Maybach has gone coupe crazy. Keen to throw off the conservative image that surrounds its leather-lined sedans, the upscale Mercedes-Benz offshoot has thrown its technical expertise behind this dramatic looking one-off coupe bankrolled by German tire maker Fulda. The 6.0-liter, 700-hp twin-turbocharged V12-powered two-door has been created to promote Fulda’s newly released Carat Exelero tire.
But you didn't come to
Wordlab to get the latest car magazine reviews of this exotic automobile with the strange name: Fulda Maybach Exelero. The complete story behind the marque is documented in the print versions of
Gizmag, which the magazine publisher says, "are distributed in environments where affluent males congregate." The rest of us can just
read about it online.
The 700-hp V-12 biturbo two-seater is a unique custom model produced for tyre manufacturer Fulda Reifenwerke, which is using the Maybach Exelero as a reference vehicle for a newly developed generation of wide tyres. The German manufacturer of luxury cars built the unique model as a modern interpretation of its legendary streamlined sports car from the 1930s, thereby forging a link with the historical predecessor, which at that time was likewise based on a powerful Maybach automobile (SW 38) and used by Fulda for tyre tests.

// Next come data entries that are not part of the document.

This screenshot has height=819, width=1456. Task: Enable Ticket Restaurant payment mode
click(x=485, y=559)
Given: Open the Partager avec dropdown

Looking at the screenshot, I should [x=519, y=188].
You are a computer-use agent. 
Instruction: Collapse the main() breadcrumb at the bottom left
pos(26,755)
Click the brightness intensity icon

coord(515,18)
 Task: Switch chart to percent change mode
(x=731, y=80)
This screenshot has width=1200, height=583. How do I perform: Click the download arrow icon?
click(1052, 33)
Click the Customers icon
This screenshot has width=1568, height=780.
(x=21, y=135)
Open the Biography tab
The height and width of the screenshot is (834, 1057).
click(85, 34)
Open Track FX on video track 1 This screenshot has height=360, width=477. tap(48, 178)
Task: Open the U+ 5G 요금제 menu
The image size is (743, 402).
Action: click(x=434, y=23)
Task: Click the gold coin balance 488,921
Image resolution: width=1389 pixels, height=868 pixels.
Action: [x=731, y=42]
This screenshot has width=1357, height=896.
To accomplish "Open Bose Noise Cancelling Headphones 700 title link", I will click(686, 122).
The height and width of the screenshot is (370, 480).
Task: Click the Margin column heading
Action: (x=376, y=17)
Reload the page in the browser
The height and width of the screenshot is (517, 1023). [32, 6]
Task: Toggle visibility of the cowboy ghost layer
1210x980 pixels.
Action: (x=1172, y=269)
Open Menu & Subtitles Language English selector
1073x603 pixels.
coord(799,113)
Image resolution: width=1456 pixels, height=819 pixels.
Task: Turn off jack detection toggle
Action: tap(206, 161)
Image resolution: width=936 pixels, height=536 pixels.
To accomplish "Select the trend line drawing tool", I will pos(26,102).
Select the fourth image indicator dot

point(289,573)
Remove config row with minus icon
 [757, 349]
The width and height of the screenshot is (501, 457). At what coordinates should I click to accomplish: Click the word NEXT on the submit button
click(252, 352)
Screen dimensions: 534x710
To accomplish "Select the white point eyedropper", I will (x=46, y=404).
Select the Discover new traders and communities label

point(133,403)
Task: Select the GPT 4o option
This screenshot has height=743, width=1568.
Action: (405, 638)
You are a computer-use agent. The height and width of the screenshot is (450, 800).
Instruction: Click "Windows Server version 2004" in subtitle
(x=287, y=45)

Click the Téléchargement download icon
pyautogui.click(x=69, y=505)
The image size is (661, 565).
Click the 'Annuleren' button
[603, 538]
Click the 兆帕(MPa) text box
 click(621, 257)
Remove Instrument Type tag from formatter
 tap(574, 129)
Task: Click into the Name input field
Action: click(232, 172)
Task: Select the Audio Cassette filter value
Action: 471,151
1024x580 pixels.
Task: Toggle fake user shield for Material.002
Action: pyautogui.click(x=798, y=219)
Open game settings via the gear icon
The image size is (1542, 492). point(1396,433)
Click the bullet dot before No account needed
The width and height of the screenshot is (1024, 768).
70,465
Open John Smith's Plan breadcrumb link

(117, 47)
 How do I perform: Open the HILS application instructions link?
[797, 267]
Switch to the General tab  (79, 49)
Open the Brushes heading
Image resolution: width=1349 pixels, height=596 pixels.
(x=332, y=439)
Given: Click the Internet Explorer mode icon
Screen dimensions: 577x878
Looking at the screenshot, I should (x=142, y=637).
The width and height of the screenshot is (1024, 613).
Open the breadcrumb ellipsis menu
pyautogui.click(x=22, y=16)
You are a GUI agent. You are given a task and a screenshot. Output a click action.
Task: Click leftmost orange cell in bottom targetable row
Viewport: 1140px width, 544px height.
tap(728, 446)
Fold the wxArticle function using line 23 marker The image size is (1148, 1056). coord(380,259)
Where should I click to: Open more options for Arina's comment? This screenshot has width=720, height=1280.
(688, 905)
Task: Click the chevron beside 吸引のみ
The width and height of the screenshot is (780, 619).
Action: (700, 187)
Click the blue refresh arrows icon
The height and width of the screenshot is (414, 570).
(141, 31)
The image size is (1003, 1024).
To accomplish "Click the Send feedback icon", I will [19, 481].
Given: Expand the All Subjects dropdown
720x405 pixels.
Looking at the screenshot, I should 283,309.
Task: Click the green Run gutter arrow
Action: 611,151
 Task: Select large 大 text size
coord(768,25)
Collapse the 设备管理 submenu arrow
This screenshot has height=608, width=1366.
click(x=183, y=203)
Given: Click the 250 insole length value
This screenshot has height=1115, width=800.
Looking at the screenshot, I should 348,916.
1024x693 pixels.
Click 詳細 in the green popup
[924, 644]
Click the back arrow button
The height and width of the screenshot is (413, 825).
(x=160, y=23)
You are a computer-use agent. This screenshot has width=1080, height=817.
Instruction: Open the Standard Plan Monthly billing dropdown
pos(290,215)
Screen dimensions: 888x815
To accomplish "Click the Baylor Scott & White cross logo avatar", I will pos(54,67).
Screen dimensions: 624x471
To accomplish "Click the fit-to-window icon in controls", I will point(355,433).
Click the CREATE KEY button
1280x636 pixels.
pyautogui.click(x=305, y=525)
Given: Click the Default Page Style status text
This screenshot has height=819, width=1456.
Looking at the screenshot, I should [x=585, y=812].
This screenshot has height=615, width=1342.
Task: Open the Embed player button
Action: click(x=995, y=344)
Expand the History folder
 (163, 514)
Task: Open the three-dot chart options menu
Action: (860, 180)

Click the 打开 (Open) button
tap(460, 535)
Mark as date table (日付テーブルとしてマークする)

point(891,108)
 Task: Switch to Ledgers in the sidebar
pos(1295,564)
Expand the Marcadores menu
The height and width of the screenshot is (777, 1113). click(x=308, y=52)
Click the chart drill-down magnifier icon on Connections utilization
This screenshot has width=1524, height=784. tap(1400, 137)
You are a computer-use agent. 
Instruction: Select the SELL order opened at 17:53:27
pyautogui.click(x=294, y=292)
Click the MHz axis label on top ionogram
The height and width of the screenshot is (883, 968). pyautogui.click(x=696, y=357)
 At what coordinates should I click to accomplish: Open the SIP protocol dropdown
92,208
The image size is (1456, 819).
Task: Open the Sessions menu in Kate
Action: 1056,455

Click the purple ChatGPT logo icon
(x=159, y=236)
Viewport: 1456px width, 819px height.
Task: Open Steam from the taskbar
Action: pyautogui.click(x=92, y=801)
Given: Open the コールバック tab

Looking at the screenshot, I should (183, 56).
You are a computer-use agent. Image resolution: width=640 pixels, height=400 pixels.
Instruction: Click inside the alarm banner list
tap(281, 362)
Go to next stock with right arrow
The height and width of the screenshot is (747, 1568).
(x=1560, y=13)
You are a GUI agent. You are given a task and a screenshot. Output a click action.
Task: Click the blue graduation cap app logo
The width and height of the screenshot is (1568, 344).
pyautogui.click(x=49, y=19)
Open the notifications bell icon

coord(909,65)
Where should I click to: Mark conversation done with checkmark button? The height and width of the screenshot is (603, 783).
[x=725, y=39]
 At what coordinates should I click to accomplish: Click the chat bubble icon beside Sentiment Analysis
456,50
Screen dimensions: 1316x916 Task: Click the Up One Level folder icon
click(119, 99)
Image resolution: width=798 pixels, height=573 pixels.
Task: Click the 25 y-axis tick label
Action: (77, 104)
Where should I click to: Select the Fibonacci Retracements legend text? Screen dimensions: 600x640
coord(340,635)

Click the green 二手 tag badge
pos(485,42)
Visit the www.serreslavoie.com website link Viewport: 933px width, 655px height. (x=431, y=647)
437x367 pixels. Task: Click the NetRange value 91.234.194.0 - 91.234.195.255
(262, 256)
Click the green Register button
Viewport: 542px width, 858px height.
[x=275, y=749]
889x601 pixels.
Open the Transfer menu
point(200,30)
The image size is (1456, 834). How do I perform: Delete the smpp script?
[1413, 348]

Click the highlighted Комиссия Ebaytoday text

So that's it; the car is called Exelero because
Exelero is the name of the tire that Fulda is cross-promoting with the
Maybach brand.
If you happen to be the author of
John Walkenbach's Favorite Excel Tips & Tricks, you should be forgiven for thinking, "It's a car that sounds like a spreadsheet:
Excelero."
Apparently that's a
common misperception of the car's name, which is probably induced by cleverly constructed
magazine headlines that alliterate. "An Excellent Exelero: Maybach's excessive two-seater certainly won't be built. We drive it anyway."